▶ [Work required] Pictures should be omitted; restate word for word the lines from the one holding "Task: Click the amzad food logo at top" through the last line of the entries below.

▶ [Stored records]
━━━━━━━━━━━━━━━━━━━━

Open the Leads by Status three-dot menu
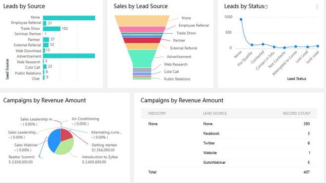[x=317, y=7]
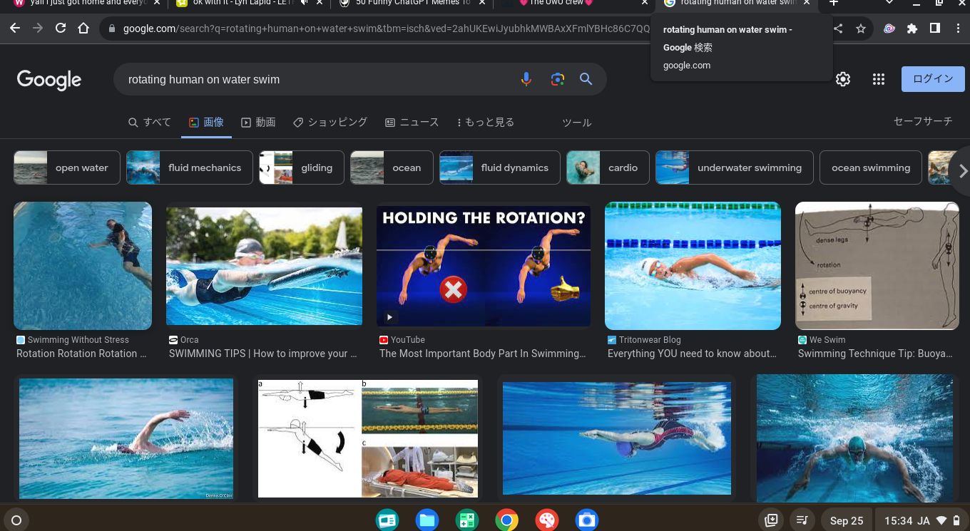This screenshot has width=970, height=531.
Task: Select the "fluid mechanics" suggestion chip
Action: (x=190, y=167)
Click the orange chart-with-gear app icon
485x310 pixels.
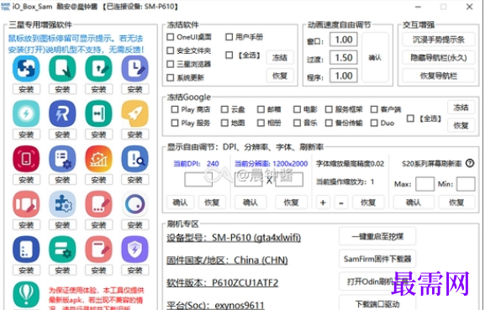pyautogui.click(x=98, y=159)
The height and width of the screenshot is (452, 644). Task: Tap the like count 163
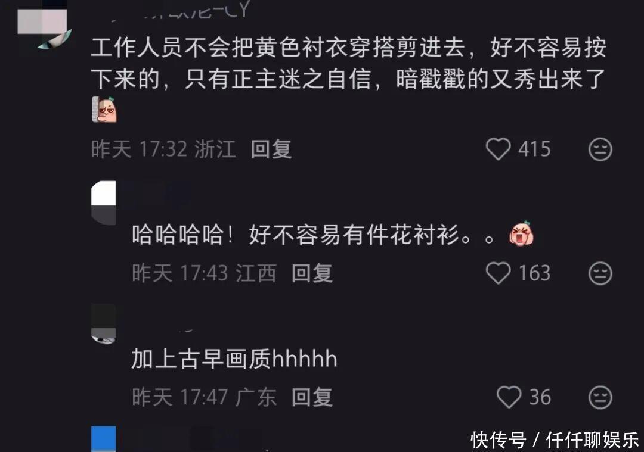(534, 273)
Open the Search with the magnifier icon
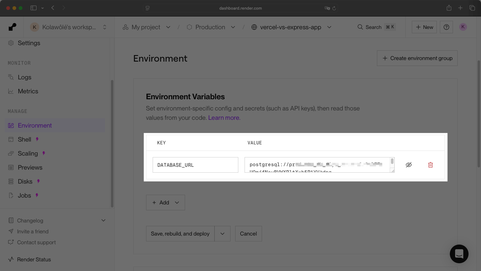Viewport: 481px width, 271px height. coord(360,27)
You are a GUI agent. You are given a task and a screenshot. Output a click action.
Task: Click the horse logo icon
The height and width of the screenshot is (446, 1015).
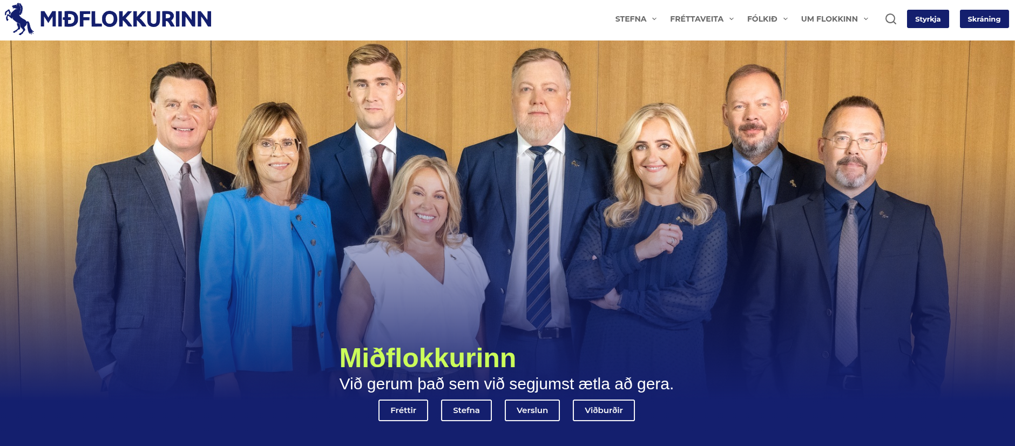(19, 19)
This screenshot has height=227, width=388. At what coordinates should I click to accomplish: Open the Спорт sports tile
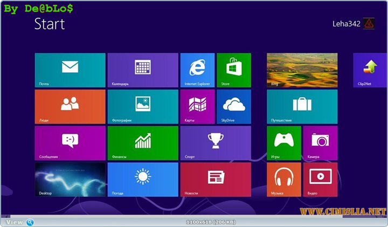(216, 143)
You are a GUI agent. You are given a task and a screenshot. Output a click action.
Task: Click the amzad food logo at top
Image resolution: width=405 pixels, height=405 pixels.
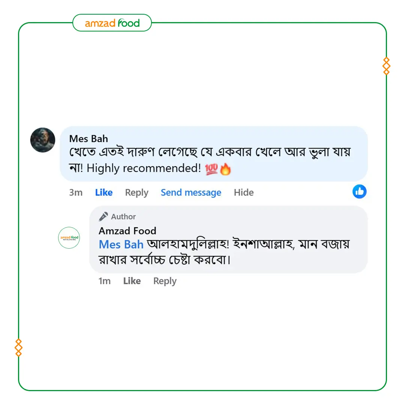click(112, 23)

━━━━━━━━━━━━━━━━━━━━

▶ [Answer]
Task: Click the amzad food logo at top
Image resolution: width=405 pixels, height=405 pixels.
click(112, 23)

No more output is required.